BBS4
This gene is a member of the Bardet-Biedl syndrome (BBS) gene family. Bardet-Biedl syndrome is an autosomal recessive disorder characterized by severe pigmentary retinopathy, obesity, polydactyly, renal malformation and cognitive disability. The proteins encoded by BBS gene family members are structurally diverse. The similar phenotypes exhibited by mutations in BBS gene family members are likely due to the protein's shared roles in cilia formation and function. Many BBS proteins localize to the basal bodies, ciliary axonemes, and pericentriolar regions of cells. BBS proteins may also be involved in intracellular trafficking via microtubule-related transport. The protein encoded by this gene has sequence similarity to O-linked N-acetylglucosamine (O-GlcNAc) transferases in plants and archaebacteria and in human forms a multi-protein "BBSome" complex with seven other BBS proteins. Alternate splicing results in multiple transcript variants. [provided by RefSeq, Mar 2016]
Full Name
Bardet-Biedl Syndrome 4
Function
The BBSome complex is thought to function as a coat complex required for sorting of specific membrane proteins to the primary cilia. The BBSome complex is required for ciliogenesis but is dispensable for centriolar satellite function. This ciliogenic function is mediated in part by the Rab8 GDP/GTP exchange factor, which localizes to the basal body and contacts the BBSome. Rab8(GTP) enters the primary cilium and promotes extension of the ciliary membrane. Firstly the BBSome associates with the ciliary membrane and binds to RAB3IP/Rabin8, the guanosyl exchange factor (GEF) for Rab8 and then the Rab8-GTP localizes to the cilium and promotes docking and fusion of carrier vesicles to the base of the ciliary membrane. The BBSome complex, together with the LTZL1, controls SMO ciliary trafficking and contributes to the sonic hedgehog (SHH) pathway regulation. Required for proper BBSome complex assembly and its ciliary localization. Required for microtubule anchoring at the centrosome but not for microtubule nucleation.
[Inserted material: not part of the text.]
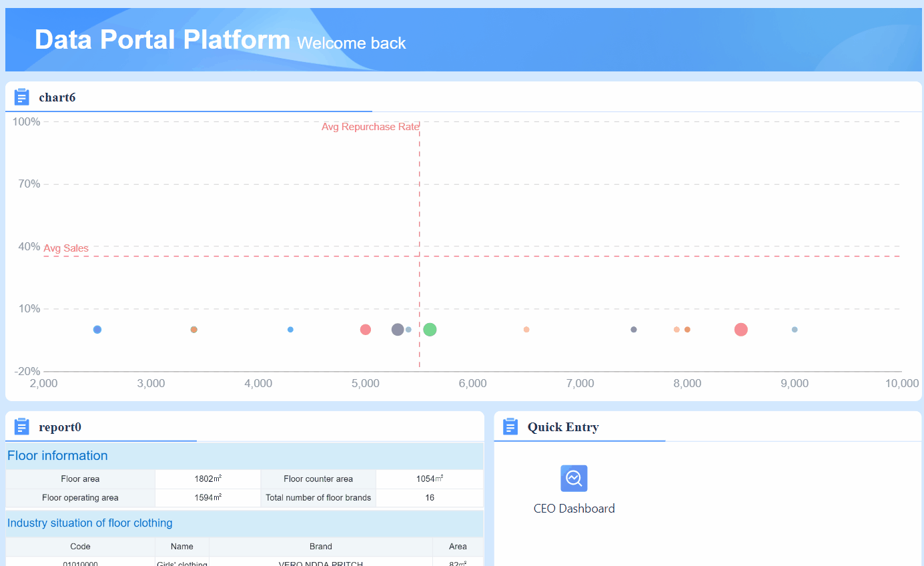Click the Total number of floor brands value 16

click(x=430, y=497)
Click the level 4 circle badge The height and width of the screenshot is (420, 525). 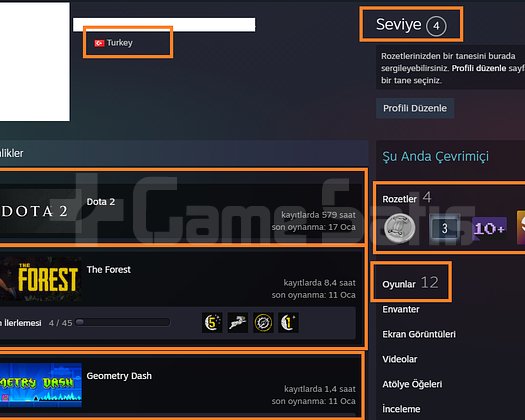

May be required for the dynein-mediated transport of pericentriolar proteins to the centrosome.
Biological Process
Adult behavior Source: BHF-UCL
Brain morphogenesis Source: BHF-UCL
Centrosome cycle Source: UniProtKB
Cerebral cortex development Source: BHF-UCL
Cilium assembly Source: BHF-UCL
Dendrite development Source: BHF-UCL
Fat cell differentiation Source: BHF-UCL
Heart looping Source: BHF-UCL
Hippocampus development Source: BHF-UCL
Intracellular transport Source: BHF-UCL
Maintenance of protein location in nucleus Source: BHF-UCL
Melanosome transport Source: BHF-UCL
Microtubule anchoring at centrosome Source: BHF-UCL
Microtubule cytoskeleton organization Source: BHF-UCL
Mitotic cytokinesis Source: BHF-UCL
Negative regulation of appetite by leptin-mediated signaling pathway Source: BHF-UCL
Neural tube closure Source: BHF-UCL
Non-motile cilium assembly Source: BHF-UCL
Photoreceptor cell maintenance Source: BHF-UCL
Positive regulation of cilium assembly Source: BHF-UCL
Protein localization to centrosome Source: BHF-UCL
Protein localization to cilium Source: GO_Central
Protein localization to organelle Source: BHF-UCL
Protein transport Source: UniProtKB-KW
Regulation of cilium beat frequency involved in ciliary motility Source: BHF-UCL
Regulation of cytokinesis Source: BHF-UCL
Regulation of lipid metabolic process Source: BHF-UCL
Retina homeostasis Source: BHF-UCL
Retinal rod cell development Source: BHF-UCL
Sensory perception of smell Source: BHF-UCL
Sensory processing Source: BHF-UCL
Spermatid development Source: BHF-UCL
Striatum development Source: BHF-UCL
Visual perception Source: UniProtKB-KW
Cellular Location
Centrosome; Centriolar satellite; Cytoplasm; Cilium membrane; Flagellum; Cilium. Localizes to the pericentriolar material. Centrosomal localization requires dynein (By similarity). Localizes to the connecting cilium of photoreceptor cells (By similarity).
Involvement in disease
Bardet-Biedl syndrome 4 (BBS4): A syndrome characterized by usually severe pigmentary retinopathy, early-onset obesity, polydactyly, hypogenitalism, renal malformation and mental retardation. Secondary features include diabetes mellitus, hypertension and congenital heart disease. Bardet-Biedl syndrome inheritance is autosomal recessive, but three mutated alleles (two at one locus, and a third at a second locus) may be required for clinical manifestation of some forms of the disease.